Lo scambio virtuale Erasmus+ metterà in contatto giovani, animatori giovanili, studenti e accademici dei paesi europei e del vicinato meridionale dell’UE attraverso dibattiti moderati da facilitatori, gruppi di progetto transnazionali, corsi e formazioni professionali online aperti. Per esempio, giovani di vari paesi potranno collegarsi una volta alla settimana per discutere argomenti come lo sviluppo economico o i cambiamenti climatici, con l’aiuto di materiale preparatorio che sarà stato preventivamente distribuito e assistiti da un moderatore.

Tutte le attività si svolgeranno nel quadro di programmi di istruzione superiore o progetti organizzati per i giovani. Nella fase preparatoria, lo scambio virtuale Erasmus+ ha suscitato l’interesse delle università e delle organizzazioni giovanili e sono stati già conclusi 50 partenariati e formate 40 persone per la moderazione dei dibattiti.

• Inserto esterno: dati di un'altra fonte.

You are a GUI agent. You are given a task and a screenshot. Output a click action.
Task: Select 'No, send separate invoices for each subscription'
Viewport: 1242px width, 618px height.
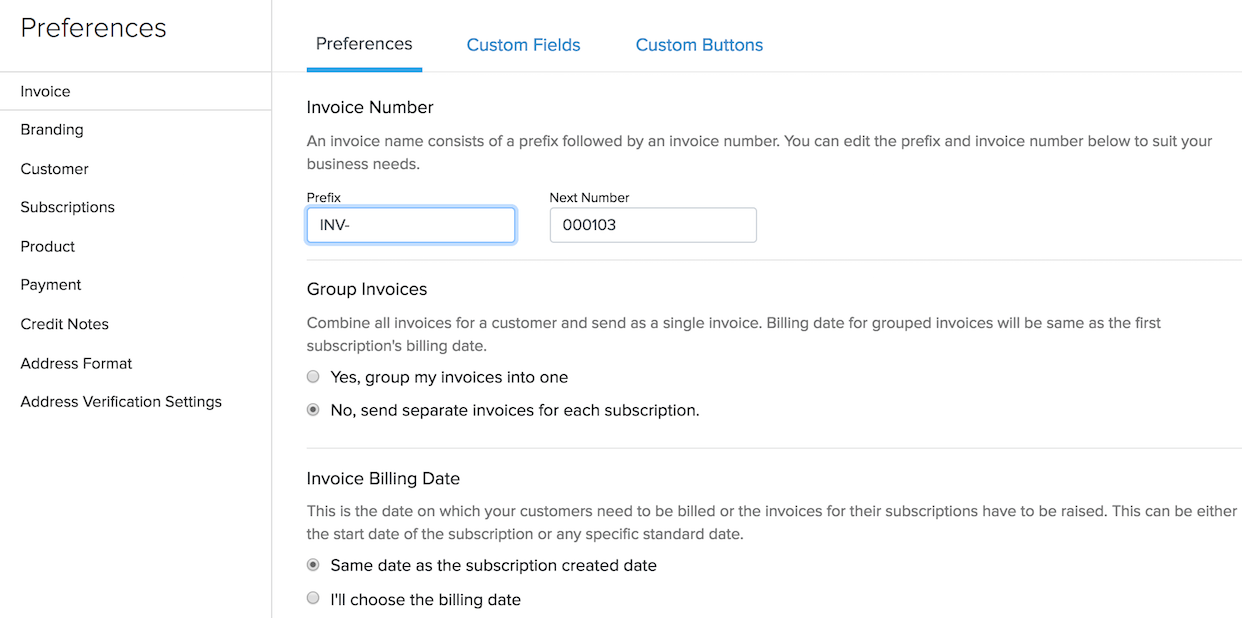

I contatti e gli scambi con coetanei che vivono all’estero sono una grande opportunità per acquisire nuove conoscenze e competenze e per rafforzare la tolleranza e l’accettazione reciproca. Lo scambio virtuale promuove il dialogo interculturale tra i giovani, in linea con la dichiarazione di Parigi concordata in occasione della riunione informale dei ministri dell’Istruzione nel marzo 2015. La dichiarazione mira a promuovere la cittadinanza e i valori comuni della libertà, della tolleranza e della non discriminazione attraverso l’istruzione.

Il progetto pilota dispone di una dotazione finanziaria di 2 milioni di euro fino al dicembre 2018 e se avrà il successo atteso sarà rinnovato fino alla fine del 2019, prevedendo di coinvolgere complessivamente circa 25.000 persone. In futuro potrebbe diventare un’iniziativa regolare che si andrebbe ad aggiungere al programma.